Lobeglitazone improves glycaemic control as add-on therapy to empagliflozin plus metformin in patients with type 2 diabetes mellitus: A double-blind, randomised, placebo-controlled trial

Abstract

Aims This study aimed to evaluate the efficacy and safety of triple therapy with lobeglitazone 0.5 mg as an add-on treatment compared with placebo in patients with type 2 diabetes mellitus (T2DM) inadequately controlled with metformin and empagliflozin. Materials and Methods In this Phase 3, multicentre, double-blind, randomised trial, patients with T2DM who had an insufficient response to metformin (>= 1000 mg/day) and empagliflozin 10 mg/day (Study 1) or 25 mg/day (Study 2) were randomised to receive either lobeglitazone 0.5 mg/day, or placebo once daily for 24 weeks. Participants then entered an open-label extension phase for an additional 28 weeks, bringing the total treatment duration to 52 weeks.
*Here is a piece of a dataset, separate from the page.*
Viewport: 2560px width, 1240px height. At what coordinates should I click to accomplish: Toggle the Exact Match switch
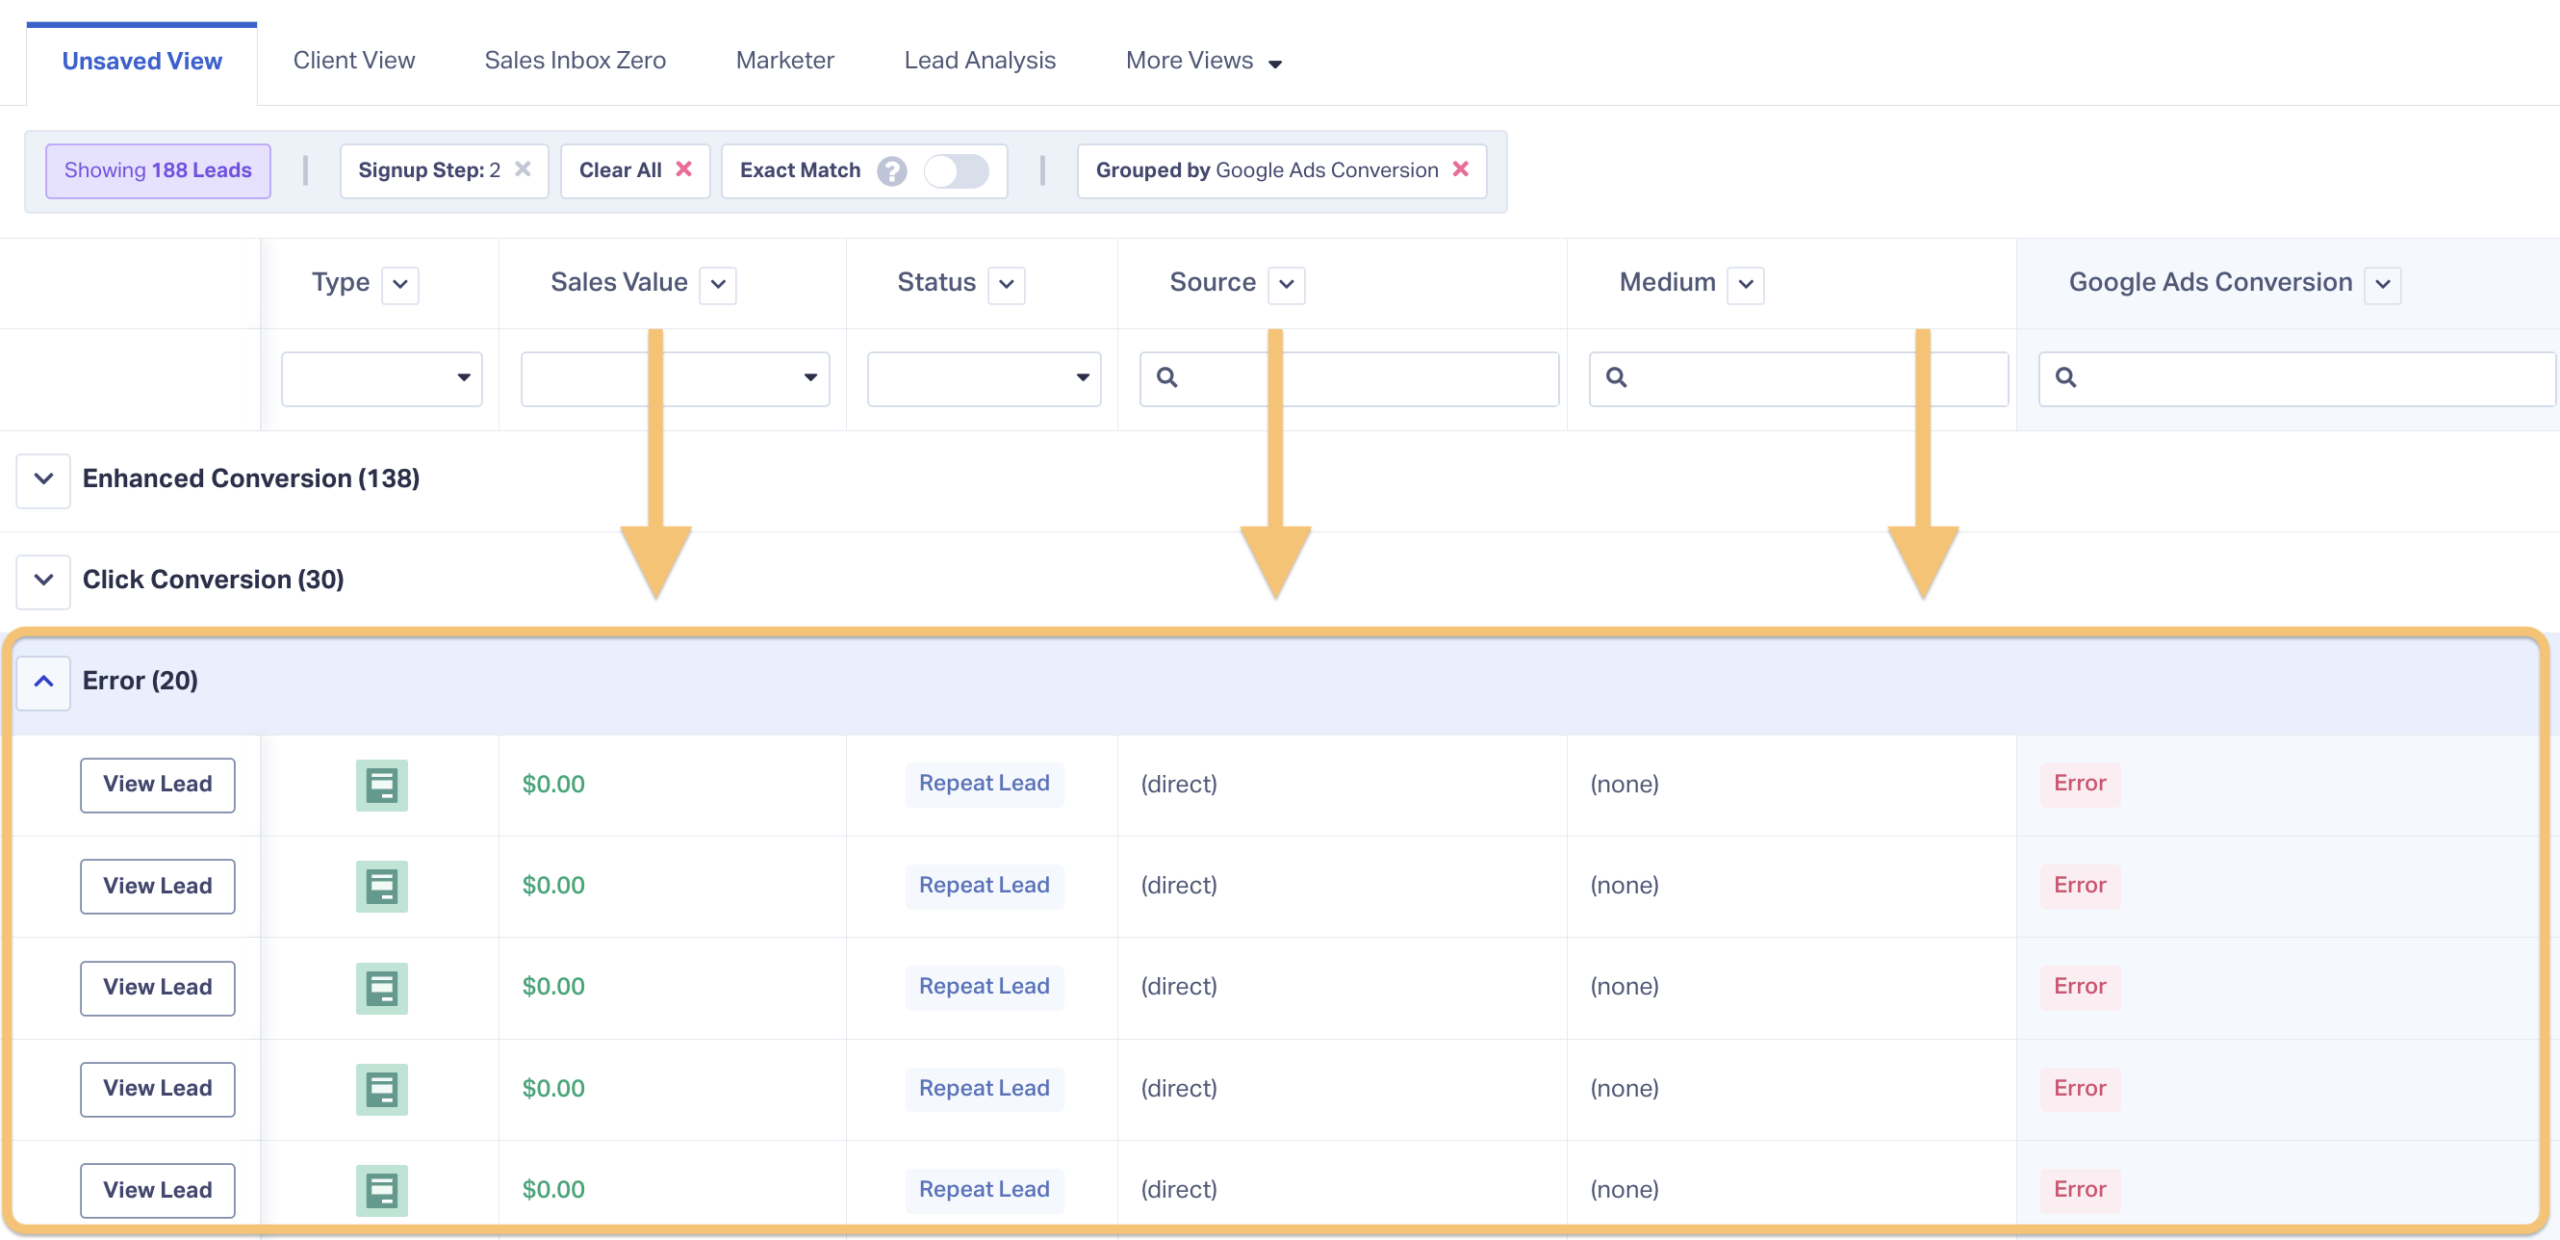tap(956, 171)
The primary endpoint was the change from baseline in glycated haemoglobin (HbA1c) at 24 weeks. Results At 24 weeks, the mean change in HbA1c was significantly greater with lobeglitazone than with placebo, regardless of the background empagliflozin dose (-0.71%; 95% confidence interval, -0.88 to -0.55; p < 0.001 in Study 1 and -0.62%; -0.79 to -0.45; p < 0.001 in Study 2). A higher proportion of patients achieved HbA1c levels <7% with lobeglitazone compared to placebo (48.7% vs. 13.4% in Study 1, and 44.4% vs. 13.0% in Study 2; p < 0.001). Although the incidence of adverse events was numerically different between groups, no statistically significant differences were observed, indicating a generally comparable profile for the triple combination therapy with metformin, empagliflozin, and lobeglitazone. Conclusions Lobeglitazone as an add-on to empagliflozin and metformin significantly improved glycaemic control in patients with T2DM inadequately controlled on metformin and empagliflozin dual therapy. The treatment was well tolerated, with a low incidence of adverse events.